Real-World Context Matters: Bulgaria's current crisis—its eighth election in four years, mass protests over economic policies, and the timing just before eurozone entry—demonstrates why AI predictions must be continuously updated with real-time events. As Reuters reports, the protest movement has "reinvigorated political engagement," potentially shifting voter sentiment in ways these AI models couldn't capture.
Next Steps: With snap elections expected in April 2026, we plan to rerun this ensemble experiment as the campaign develops (likely in March 2026), incorporating:
- Real-time polling data
- Post-crisis voter sentiment
- Impact of eurozone transition on voter preferences
- Effects of the protest movement on party support
This will allow us to compare "baseline" AI predictions (made without crisis context) versus updated predictions informed by current events—a valuable test of how ensemble AI adapts to rapidly changing political landscapes.

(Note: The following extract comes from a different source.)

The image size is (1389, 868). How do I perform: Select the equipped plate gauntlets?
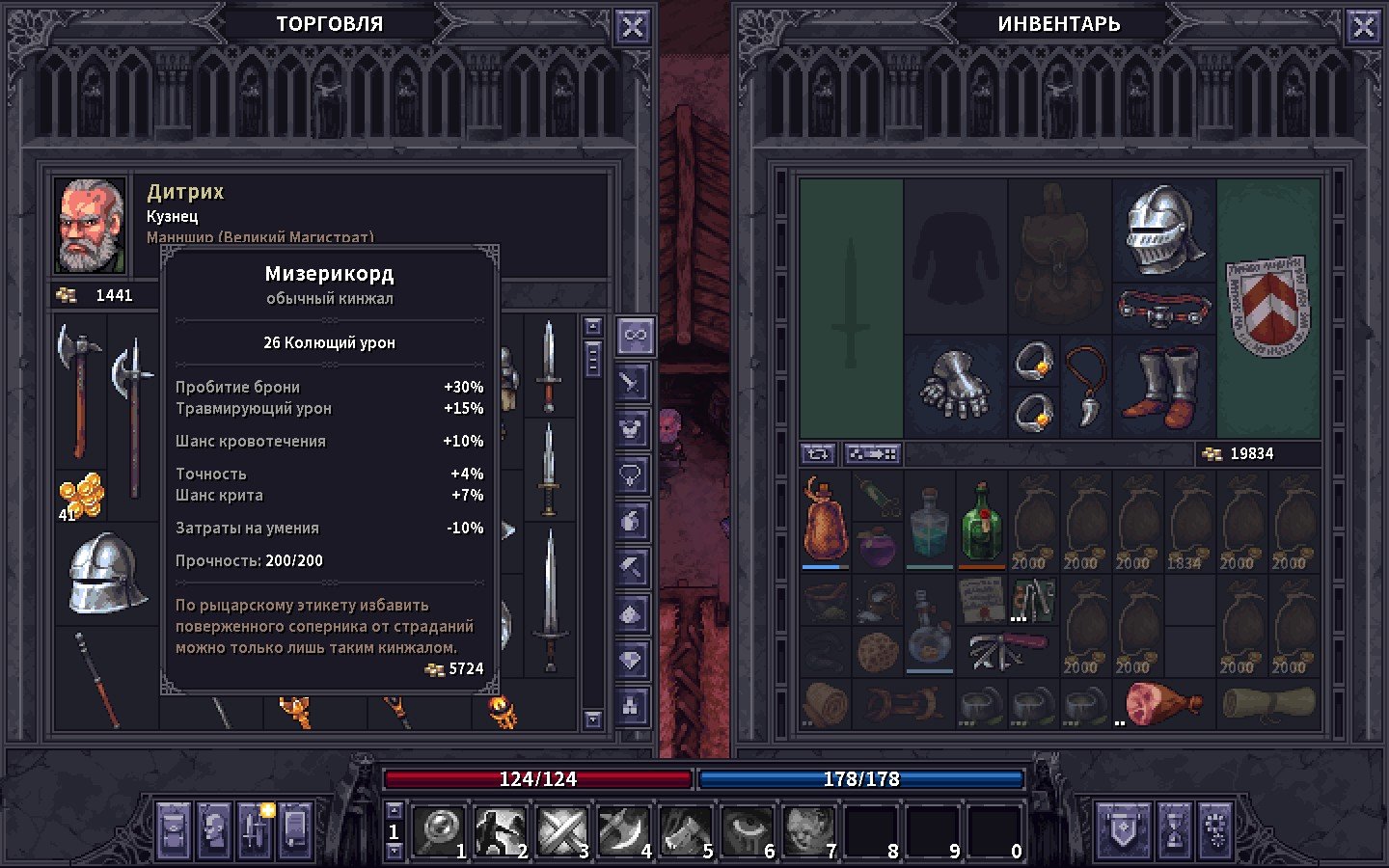(954, 386)
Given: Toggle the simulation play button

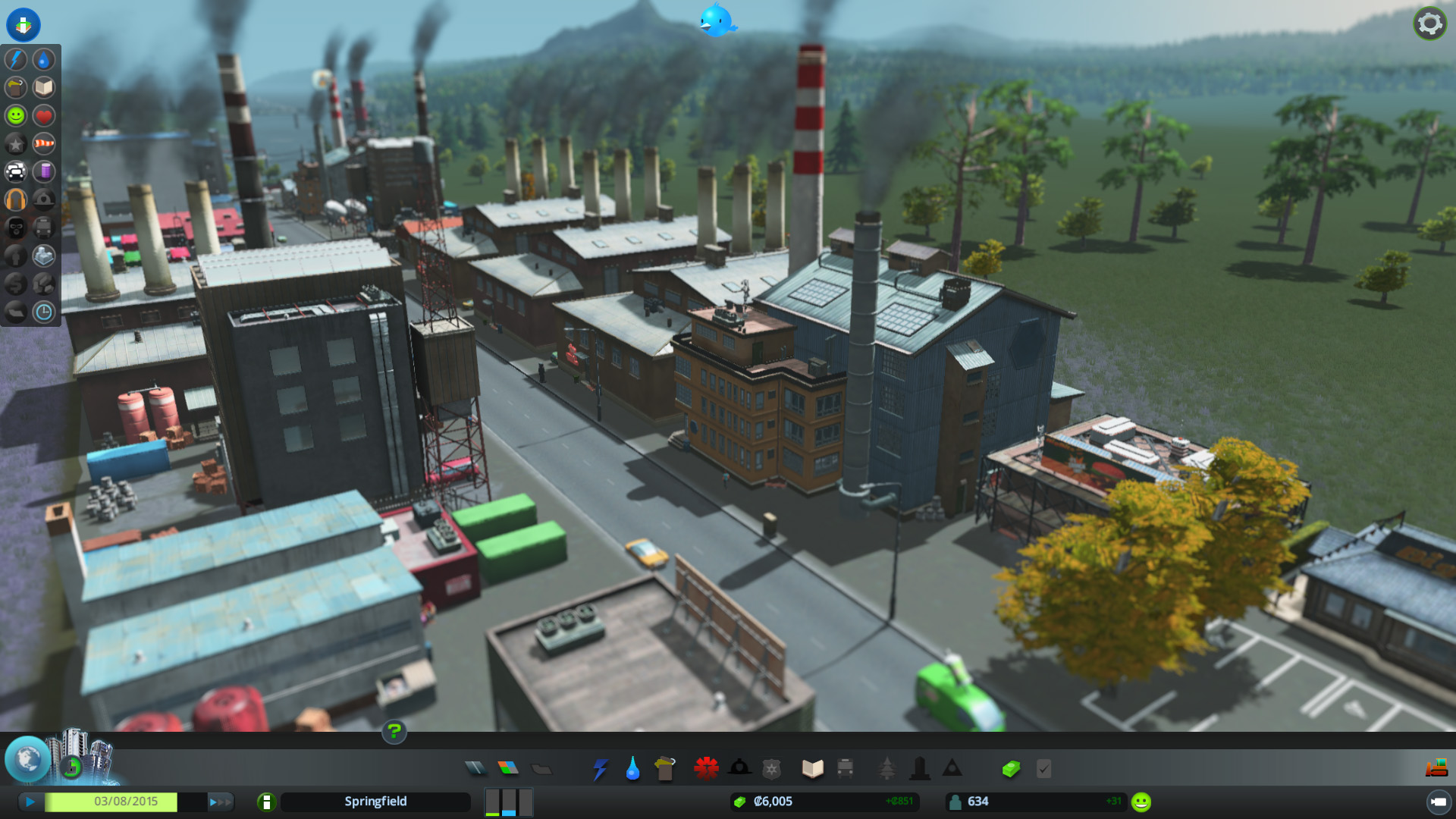Looking at the screenshot, I should point(30,802).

Note: This is a fun AI ensemble experiment and should not be considered as polling data, expert political analysis, or actual election forecasting. This was conducted in response to Bulgaria's government resignation as a showcase of how ensemble AI works. Actual election results will almost certainly differ from these AI-generated predictions, especially as campaign dynamics and voter sentiment evolve.
Update (Dec 12, 2025): Following the government's resignation, GERB leader Boyko Borissov is expected to refuse the mandate to form a new government, likely leading to an interim administration and new elections in April 2026. We'll rerun this ensemble experiment in March 2026 as the campaign heats up.